■ **Problem description**
Write out the portion of the Seit Tairov biography that begins at the words "Seit Memetovich Tairov" and stops after the words "to return to Crimea.".

■ **Selected passage**

****

- Born: 25 April 1928 Urkusta, Sevastopol, Crimean ASSR, RSFSR, USSR
- Died: 4 October 1989 (aged 61) Ordzhonikidze district, Tashkent Region, Uzbek SSR, USSR
- Awards: Hero of Socialist Labour

= Seit Tairov =

Soviet Crimean Tatar politician

Seit Memetovich Tairov (Сеит Меметович Таиров; 25 April 1928 4 October 1989) was the highest-ranking Crimean Tatar politician in Soviet Union after the Sürgün, having risen to prominence as a leader in Akkurgan and then first secretary of the Jizzakh regional committee of the Communist Party. A controversial figure among Crimean Tatars today, he is remembered for his staunch opposition to full right of return to Crimea. As a public supporter of "taking root" in Uzbekistan, he was one of the top signatories of the notorious "Letter of Seventeen" in March 1968 that downplayed Crimean Tatar struggles and discrimination in exile and urged Crimean Tatars to avoid "succumbing" to desires to return to Crimea.

==Early life==
Tairov was born on 25 April 1928 in Urkusta to a Crimean Tatar family. His father died young, leaving his mother Zera a widow. In 1937 he left his hometown to attend a boarding school in Simferopol. Like the rest of Crimean Tatar families in Crimea, he and his family were deported from Crimea in May 1944 on orders of the government after Crimean Tatars were universally brandished as traitors. Upon arrival as a special settler in Yangiyul he was assigned to working on a state grape farm. Several years later after being promoted to an accountant he met his future wife Leniyar, a fellow deported Crimean Tatar, at an apple farm. Her father Nuri Osmanov, a communist party secretary in Sudak, was shot by the Nazis during the war. Later they married and named their son Nuri in his honor.

****

■ **Provided material**
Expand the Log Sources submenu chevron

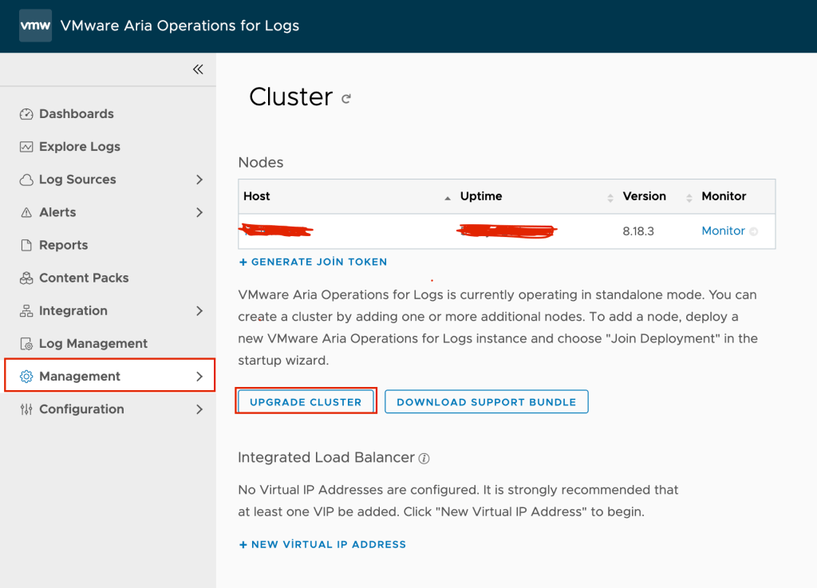199,180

****

■ **Complete answer**
Seit Memetovich Tairov (Сеит Меметович Таиров; 25 April 1928 4 October 1989) was the highest-ranking Crimean Tatar politician in Soviet Union after the Sürgün, having risen to prominence as a leader in Akkurgan and then first secretary of the Jizzakh regional committee of the Communist Party. A controversial figure among Crimean Tatars today, he is remembered for his staunch opposition to full right of return to Crimea. As a public supporter of "taking root" in Uzbekistan, he was one of the top signatories of the notorious "Letter of Seventeen" in March 1968 that downplayed Crimean Tatar struggles and discrimination in exile and urged Crimean Tatars to avoid "succumbing" to desires to return to Crimea.